**Excerpt to read**
==================================================
Clean Energy Momentum: Singareni Collieries’ 232 MW Solar Ventures in Telangana

Posted On - 12 September, 2023 • By - King Stubb & Kasiva

Introduction

Singareni Collieries Company Limited (SCCL), which is pursuing a significant transition to renewable energy, is jointly owned by the governments of Telangana and India. They recently released three tenders for the building of 232 MW of solar projects in Telangana, including a ground-breaking 17 MW project on a coal mine overburden (OB) waste site. The deadline for the submission of bids is September 29, 2023.

The project’s scope includes the design, engineering, supply, construction, erection, testing, and commissioning of solar power facilities. Furthermore, the selected developer will be responsible for the operation and maintenance (O&M) of these projects for ten years.
==================================================
**Material provided**
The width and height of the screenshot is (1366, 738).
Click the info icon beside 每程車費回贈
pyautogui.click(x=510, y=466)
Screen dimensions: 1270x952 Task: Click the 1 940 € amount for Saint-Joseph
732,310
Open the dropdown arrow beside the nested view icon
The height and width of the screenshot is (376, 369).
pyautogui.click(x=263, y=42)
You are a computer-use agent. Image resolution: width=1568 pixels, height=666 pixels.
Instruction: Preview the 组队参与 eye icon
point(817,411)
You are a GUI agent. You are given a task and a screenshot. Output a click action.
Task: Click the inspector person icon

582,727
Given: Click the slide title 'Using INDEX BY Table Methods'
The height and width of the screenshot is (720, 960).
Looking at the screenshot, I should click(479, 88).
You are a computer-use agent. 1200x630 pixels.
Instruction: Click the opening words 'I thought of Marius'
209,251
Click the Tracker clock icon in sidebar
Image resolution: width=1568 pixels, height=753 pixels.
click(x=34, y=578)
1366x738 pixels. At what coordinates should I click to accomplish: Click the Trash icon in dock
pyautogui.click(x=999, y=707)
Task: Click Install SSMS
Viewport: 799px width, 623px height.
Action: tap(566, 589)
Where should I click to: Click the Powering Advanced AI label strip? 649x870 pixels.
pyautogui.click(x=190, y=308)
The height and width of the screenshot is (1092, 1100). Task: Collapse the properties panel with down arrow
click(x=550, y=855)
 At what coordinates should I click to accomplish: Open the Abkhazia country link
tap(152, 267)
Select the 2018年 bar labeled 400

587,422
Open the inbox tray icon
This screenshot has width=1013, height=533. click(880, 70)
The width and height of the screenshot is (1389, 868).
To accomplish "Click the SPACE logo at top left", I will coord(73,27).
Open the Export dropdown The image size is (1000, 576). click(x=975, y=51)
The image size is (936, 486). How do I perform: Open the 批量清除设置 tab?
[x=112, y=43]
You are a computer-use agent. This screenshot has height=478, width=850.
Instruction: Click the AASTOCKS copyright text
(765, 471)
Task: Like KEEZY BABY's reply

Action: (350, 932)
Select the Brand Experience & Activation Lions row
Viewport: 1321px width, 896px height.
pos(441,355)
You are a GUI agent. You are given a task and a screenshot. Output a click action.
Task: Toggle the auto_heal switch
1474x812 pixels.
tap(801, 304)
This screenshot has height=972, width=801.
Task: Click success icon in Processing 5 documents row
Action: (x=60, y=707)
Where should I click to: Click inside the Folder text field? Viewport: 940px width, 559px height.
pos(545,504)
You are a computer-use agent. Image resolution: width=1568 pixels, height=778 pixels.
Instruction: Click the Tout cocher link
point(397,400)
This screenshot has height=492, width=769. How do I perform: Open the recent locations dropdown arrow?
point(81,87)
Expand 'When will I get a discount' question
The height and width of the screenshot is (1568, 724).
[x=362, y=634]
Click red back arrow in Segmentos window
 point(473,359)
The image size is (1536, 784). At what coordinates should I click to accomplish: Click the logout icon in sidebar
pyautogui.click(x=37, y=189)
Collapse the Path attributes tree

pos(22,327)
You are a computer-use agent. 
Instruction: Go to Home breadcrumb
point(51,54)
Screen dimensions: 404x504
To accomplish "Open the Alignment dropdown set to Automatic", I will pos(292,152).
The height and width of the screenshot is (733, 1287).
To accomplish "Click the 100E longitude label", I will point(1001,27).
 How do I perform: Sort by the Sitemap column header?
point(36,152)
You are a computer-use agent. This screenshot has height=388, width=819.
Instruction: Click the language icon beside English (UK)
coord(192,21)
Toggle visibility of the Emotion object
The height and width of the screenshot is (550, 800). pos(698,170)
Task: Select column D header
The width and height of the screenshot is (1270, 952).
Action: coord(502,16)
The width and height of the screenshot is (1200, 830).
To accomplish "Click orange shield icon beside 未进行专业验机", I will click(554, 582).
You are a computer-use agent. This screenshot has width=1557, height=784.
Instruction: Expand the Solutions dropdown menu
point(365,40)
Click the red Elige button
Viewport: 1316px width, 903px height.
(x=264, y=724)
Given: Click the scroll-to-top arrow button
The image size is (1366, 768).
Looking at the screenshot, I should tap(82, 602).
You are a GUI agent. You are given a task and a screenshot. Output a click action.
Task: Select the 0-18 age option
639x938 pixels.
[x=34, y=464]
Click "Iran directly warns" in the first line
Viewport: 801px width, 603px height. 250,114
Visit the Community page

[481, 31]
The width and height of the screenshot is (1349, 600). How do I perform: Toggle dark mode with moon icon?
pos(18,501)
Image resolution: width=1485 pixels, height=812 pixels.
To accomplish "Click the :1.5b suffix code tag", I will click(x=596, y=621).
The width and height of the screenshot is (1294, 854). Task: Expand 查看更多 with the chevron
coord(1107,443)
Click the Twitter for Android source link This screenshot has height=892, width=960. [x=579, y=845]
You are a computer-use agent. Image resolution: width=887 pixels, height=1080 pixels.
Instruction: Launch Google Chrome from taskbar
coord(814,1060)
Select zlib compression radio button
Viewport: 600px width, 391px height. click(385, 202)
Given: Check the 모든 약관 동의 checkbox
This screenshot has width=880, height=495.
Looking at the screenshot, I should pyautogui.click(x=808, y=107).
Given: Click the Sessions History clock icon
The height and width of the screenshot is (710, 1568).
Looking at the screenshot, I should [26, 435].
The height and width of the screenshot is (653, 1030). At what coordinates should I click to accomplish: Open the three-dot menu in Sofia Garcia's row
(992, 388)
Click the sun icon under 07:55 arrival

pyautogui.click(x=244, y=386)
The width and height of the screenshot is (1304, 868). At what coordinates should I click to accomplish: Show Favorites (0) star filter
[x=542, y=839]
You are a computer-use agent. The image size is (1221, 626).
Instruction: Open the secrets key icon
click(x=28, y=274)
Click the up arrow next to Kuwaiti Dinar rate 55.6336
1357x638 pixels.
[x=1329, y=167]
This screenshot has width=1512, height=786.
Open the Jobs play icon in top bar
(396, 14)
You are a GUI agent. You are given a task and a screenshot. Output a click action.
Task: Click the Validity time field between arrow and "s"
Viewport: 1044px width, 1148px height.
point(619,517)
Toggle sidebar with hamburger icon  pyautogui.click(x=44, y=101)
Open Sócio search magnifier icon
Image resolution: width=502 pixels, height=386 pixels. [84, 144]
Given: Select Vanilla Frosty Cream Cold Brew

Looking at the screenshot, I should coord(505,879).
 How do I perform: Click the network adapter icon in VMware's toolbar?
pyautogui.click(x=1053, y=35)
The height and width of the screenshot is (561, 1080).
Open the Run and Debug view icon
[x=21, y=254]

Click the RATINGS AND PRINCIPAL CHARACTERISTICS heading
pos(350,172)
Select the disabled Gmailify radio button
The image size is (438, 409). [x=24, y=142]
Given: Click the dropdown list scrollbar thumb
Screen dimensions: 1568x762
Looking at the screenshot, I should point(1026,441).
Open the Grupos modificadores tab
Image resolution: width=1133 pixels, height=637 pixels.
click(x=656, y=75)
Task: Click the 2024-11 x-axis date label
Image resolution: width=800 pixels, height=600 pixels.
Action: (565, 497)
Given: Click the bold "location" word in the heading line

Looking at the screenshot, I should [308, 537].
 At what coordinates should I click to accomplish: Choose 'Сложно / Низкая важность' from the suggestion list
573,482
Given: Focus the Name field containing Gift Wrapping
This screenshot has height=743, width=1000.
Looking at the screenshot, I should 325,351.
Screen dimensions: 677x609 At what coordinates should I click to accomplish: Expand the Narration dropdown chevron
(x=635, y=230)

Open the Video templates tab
==================================================
**Problems to work on**
**a)** According to the Singareni solar article, what is the deadline for bid submissions?
**b)** Please continue the Singareni solar article from where it stops.
The data is separate material and has no connection to the Singareni solar article.

**Outputs for the tasks**
**a)** September 29, 2023.

**b)**
Bidders must make an earnest money deposit (EMD) of $10 million ($120,552) and must quote for the total cumulative capacity of 67.5 MW, 30 MW, or 134.5 MW, with the selected bidder receiving the entire capacity.

Project Specifications

67.5 MW Solar Project (Mandamarri Area)

  • Location: Mandamarri area
  • Evacuation: 220 kV
  • Contract: Single bidder to be awarded both EPC and O&M contracts
  • Experience: At least 34 MW cumulative capacity of ground-mounted solar projects executed as EPC or developer in the previous seven years, including at least one project of 16 MW or more that has been operational for at least six months.
  • Financial Criteria: Minimum of Rs. 1.32 billion in annual sales, positive net worth in the most recent audited financial year, and Rs. 820 million in working capital.

134.5 MW Solar Project (Multiple Sites)

  • Locations: SCCL sites in Kothagudem (32.5 MW), Sri Rampur (27.5 MW), STPP area (37.5 MW), and Ramgundam-3 Area (20 MW ground-based and 17 MW OB dump-based)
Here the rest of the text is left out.